North Korea’s notorious Lazarus Group just pulled off their most audacious heist yet, swiping a staggering $1.4 billion from Bybit exchange on February 21, 2025. The hack—now officially the largest crypto theft in history—involved exploiting smart contract logic during what should have been a routine transfer. Over 400,000 ETH and stETH vanished. Just like that. Gone.
Bybit somehow remained solvent despite users rushing to withdraw funds. Small miracle, really. The FBI didn’t waste time, officially pinning the blame on “TraderTraitor”—their cute nickname for Lazarus—by February 26. Both ZachXBT and TRM Labs had already connected the dots, citing the hackers’ familiar patterns.
These guys aren’t amateurs. Within two hours, they’d split the funds across 50 different wallets. Classic laundering playbook: decentralized exchanges, cross-chain bridges, mixers. The stolen ETH ultimately became 6,706 Bitcoin. Clever. Hard to trace. THORChain has come under fire for processing a significant portion of these illicit transactions.
This is just another day at the office for Lazarus. They’ve stolen a mind-boggling $6 billion since 2017, with $1.34 billion from 47 separate heists in 2024 alone. Remember the Axie Infinity breach? That was them too. The group’s targeting of centralized exchanges follows their recent shift back to attacking centralized platforms after briefly focusing on decentralized services. All this apparently funds North Korea’s missile program. Crypto exchanges are basically funding weapons development. Let that sink in.
Bybit’s offering a 10% bounty on recovered funds—they’ve already paid out $4 million to people helping trace transactions. The FBI’s begging exchanges to block listed addresses. Fat chance that’ll solve the problem.
Markets reacted predictably. ETH dropped 8%. Altcoins followed. Investors panicked. Again.
The real question: are crypto defenses actually working? Smart contract auditing clearly needs improvement. Exchanges need better security. Cold wallets aren’t as safe as we thought.

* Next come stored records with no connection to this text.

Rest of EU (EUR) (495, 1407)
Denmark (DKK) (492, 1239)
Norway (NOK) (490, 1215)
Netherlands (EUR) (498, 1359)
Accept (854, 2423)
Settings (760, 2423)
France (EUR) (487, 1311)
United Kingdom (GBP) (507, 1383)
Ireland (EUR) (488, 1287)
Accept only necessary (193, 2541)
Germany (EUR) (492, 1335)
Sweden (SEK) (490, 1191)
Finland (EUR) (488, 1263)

Six years of major hacks, and the industry’s still playing catch-up. Billions stolen. Little recovered. Regulators threatening crackdowns. Innovation versus security—the eternal crypto balancing act. The attack exposes the vulnerability of even immutable blockchain records that were supposed to guarantee transaction security. And Lazarus? They’re laughing all the way to their digital bank.